Given a binary tree containing digits from 0-9 only, each root-to-leaf path could represent a number.

An example is the root-to-leaf path 1->2->3 which represents the number 123.

Find the total sum of all root-to-leaf numbers.

For example,

    1
   /   2   3

The root-to-leaf path 1->2 represents the number 12.
The root-to-leaf path 1->3 represents the number 13.

Return the sum = 12 + 13 = 25.

【分析】

每到一个叶子节点就代表一条路径的结束,一个值的产生。累加每个值。

【代码】

/*********************************
*   日期:2014-12-30
*   作者:SJF0115
*   题目: 129.Sum Root to Leaf Numbers
*   来源:https://oj.leetcode.com/problems/sum-root-to-leaf-numbers/
*   结果:AC
*   来源:LeetCode
*   博客:
*   时间复杂度:O(n)
*   空间复杂度:O(logn)

来自指向定位数据集的记录
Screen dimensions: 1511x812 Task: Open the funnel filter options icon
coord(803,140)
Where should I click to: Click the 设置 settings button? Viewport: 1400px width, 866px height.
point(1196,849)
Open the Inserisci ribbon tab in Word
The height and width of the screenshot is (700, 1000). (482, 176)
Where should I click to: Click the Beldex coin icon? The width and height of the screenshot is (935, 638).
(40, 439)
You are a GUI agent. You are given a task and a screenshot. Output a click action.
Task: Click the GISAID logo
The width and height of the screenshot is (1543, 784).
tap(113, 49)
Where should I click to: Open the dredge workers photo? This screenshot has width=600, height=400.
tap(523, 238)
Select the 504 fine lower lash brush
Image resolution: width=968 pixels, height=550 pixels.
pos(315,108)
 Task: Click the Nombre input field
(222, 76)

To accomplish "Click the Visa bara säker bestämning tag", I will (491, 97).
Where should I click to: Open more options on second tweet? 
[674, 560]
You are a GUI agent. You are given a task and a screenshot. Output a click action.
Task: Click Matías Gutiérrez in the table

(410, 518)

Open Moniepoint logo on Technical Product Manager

任务要求 1: 根据给定材料中“【分析】”部分的说法,说明为什么要在叶子节点处累加数值,用一到三句话作答。
任务要求 2: 请将给定材料中从“An example is”到“path 1->2 represents the number 12.”的这一段逐字照抄下来。
这些记录与此处内容无关。

输出结果 1: 因为每到一个叶子节点,就代表一条从根到叶子的路径结束,也就产生了一个值。所以在叶子节点处把每个值累加起来。

输出结果 2:
An example is the root-to-leaf path 1->2->3 which represents the number 123.

Find the total sum of all root-to-leaf numbers.

For example,

    1
   /   2   3

The root-to-leaf path 1->2 represents the number 12.